Andrews and Cowan argued in their brief, which they workshopped with 10 other law students in their school’s Appellate Litigation Clinic and its director, Stephen Braga, that Mangum had been entangled in “a ‘perfect storm’ of administrative errors.”

“What has happened to Mangum makes no sense at all under the federal or state sentencing regimes, and is the result of a bureaucracy that has clearly lost sight of the forest for the trees,” they wrote.

They began working on their brief in September 2015 and rehearsed their argument with Braga and their peers every day during the week before their January 2016 hearing date at the federal courthouse in Richmond. They stayed at a nearby hotel the night before, but Andrews said he hardly slept.

Cowan
Cowan

“I woke up very early and Clint [Cowan] and I walked over to the courthouse. I think having a partner helped calm me down,” he said, adding that Braga’s presence also was reassuring.

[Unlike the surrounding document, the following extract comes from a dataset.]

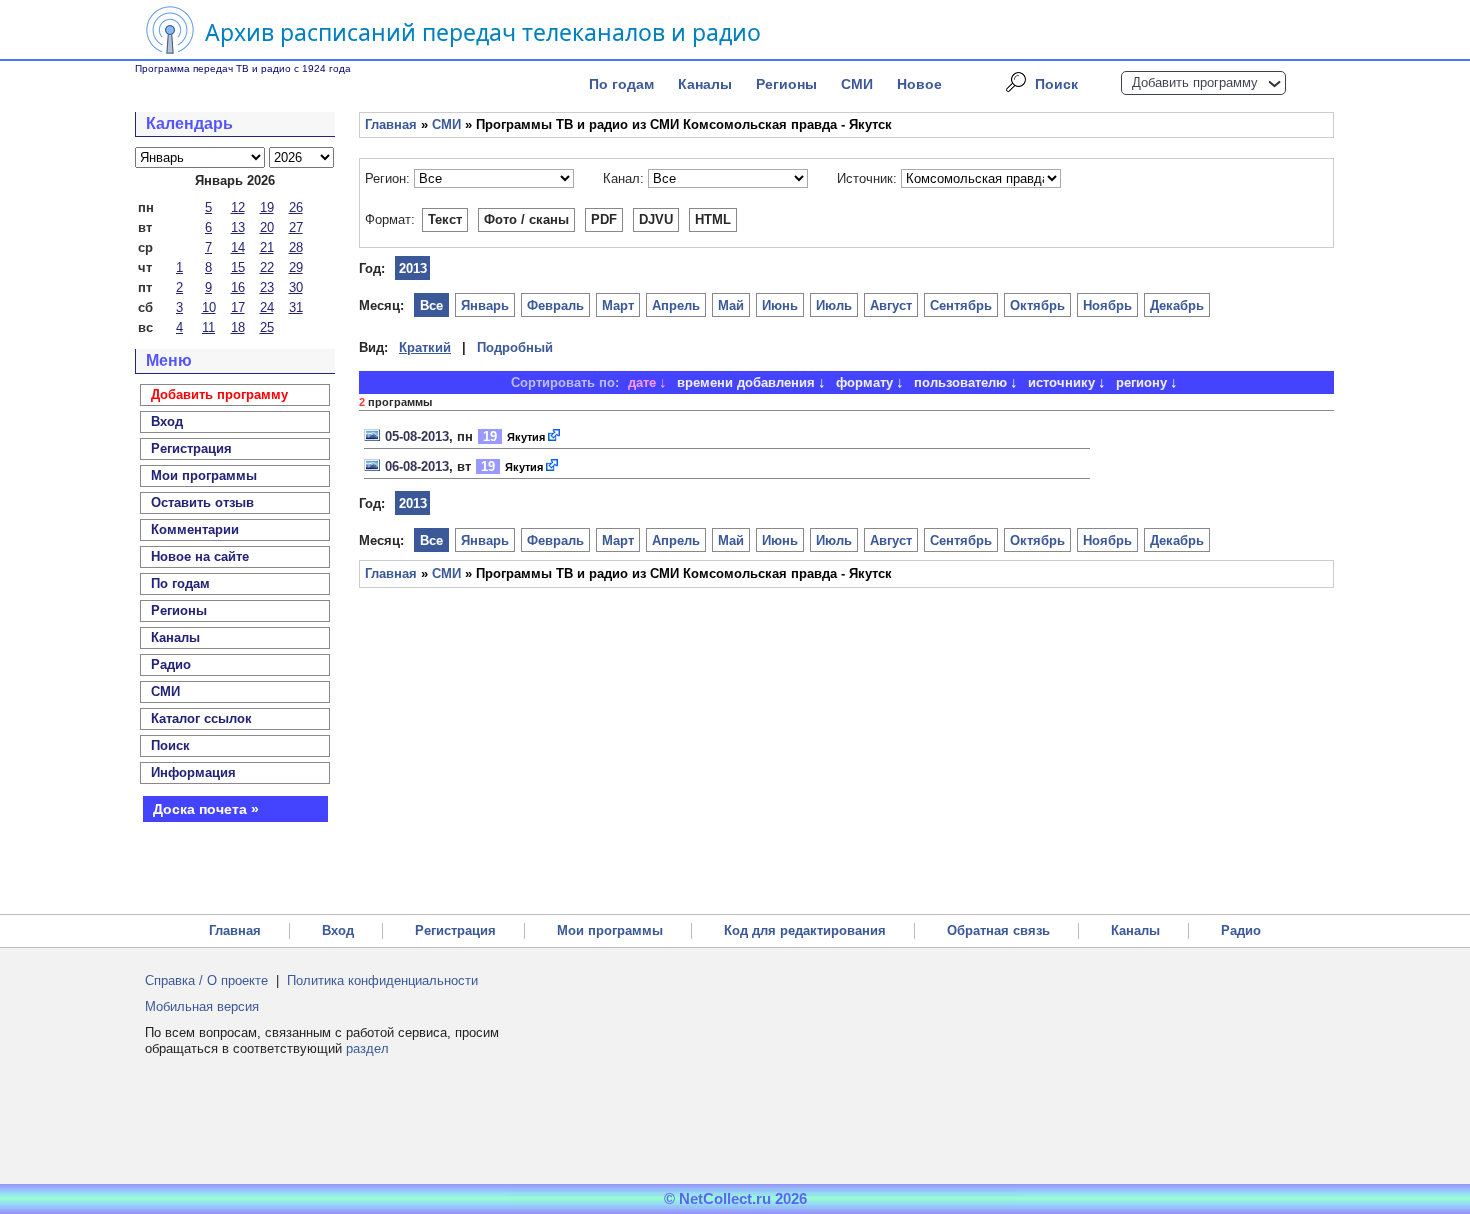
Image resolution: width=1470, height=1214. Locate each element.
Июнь (780, 305)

The 4th Circuit allowed Andrews and Cowan to tag-team the argument by sharing the time allotted for Mangum. Senior Circuit Judge Andre Davis later gave the duo an indelible high-five in a footnote in the decision, writing that he and the other two judges on the panel were grateful “for the excellent representation provided by appointed counsel, which has greatly aided this court in its resolution of this appeal.”

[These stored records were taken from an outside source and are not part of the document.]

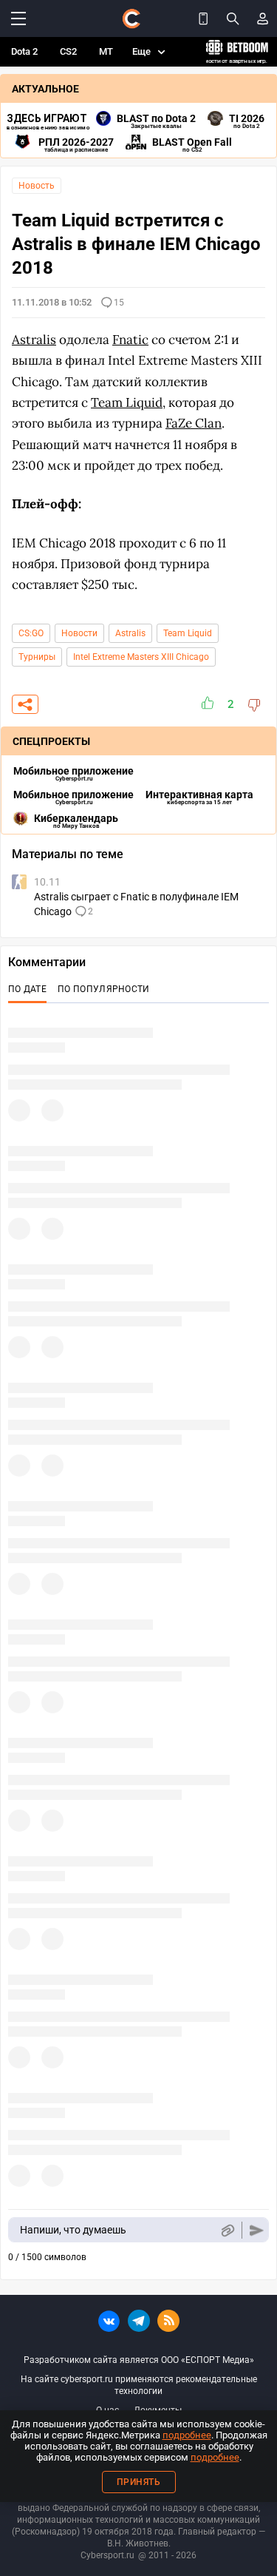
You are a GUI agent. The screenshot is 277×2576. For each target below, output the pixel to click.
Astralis (130, 633)
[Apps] (203, 18)
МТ (106, 51)
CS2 (68, 51)
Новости (79, 633)
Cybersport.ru (107, 2555)
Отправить (256, 2230)
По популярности (104, 989)
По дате (27, 989)
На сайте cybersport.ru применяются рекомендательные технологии (139, 2385)
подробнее (187, 2435)
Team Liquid (187, 633)
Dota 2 (24, 51)
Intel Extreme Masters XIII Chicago (141, 657)
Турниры (36, 657)
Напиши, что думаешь (73, 2230)
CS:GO (31, 633)
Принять (139, 2482)
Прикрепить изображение (227, 2230)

The BOP’s lawyer, Michael Bredenberg, an assistant U.S. attorney in Raleigh, had argued that the applicable statute created a presumption that prison sentences must run consecutively unless the federal sentencing judge says otherwise. Bredenberg did not respond to an interview request.

In rejecting the BOP’s argument, Davis held that a “federal sentencing judge’s silence does not and cannot give rise to a statutory presumption that the federal sentence should be deemed intended as a consecutive sentence to the later imposed state sentence.”

Davis also noted that while the federal judge in Mangum’s case was silent on the issue of consecutive or concurrent, the fact that he was “powerless to impose a federal sentence to be served consecutively to a state sentence that had not yet been imposed” was telling.

The case has been sent back to the BOP to make a sentencing determination based on the 4th Circuit’s statutory interpretation. There’s no guarantee that the BOP will order Mangum to serve his sentences concurrently.  But Davis wrote in the order that “one might reasonably expect the BOP to exercise its discretion to weigh heavily what the state judge did say rather than what the federal judge did not and could not say.”

Andrews and Cowan were among seven students in UVA’s Appellate Litigation Clinic who argued before the 4th Circuit in five separate appeals. They prevailed in four of the five cases. The fifth has yet to be decided.

Andrews has landed a clerkship with 6th Circuit Judge Alice Batchelder. Cowan has a job waiting at Butler Snow in Memphis.

The 12-page decision is Mangum v. Hallembaek (Lawyers Weekly No. 001-097-16). A digest of the opinion is available at nclawyersweekly.com.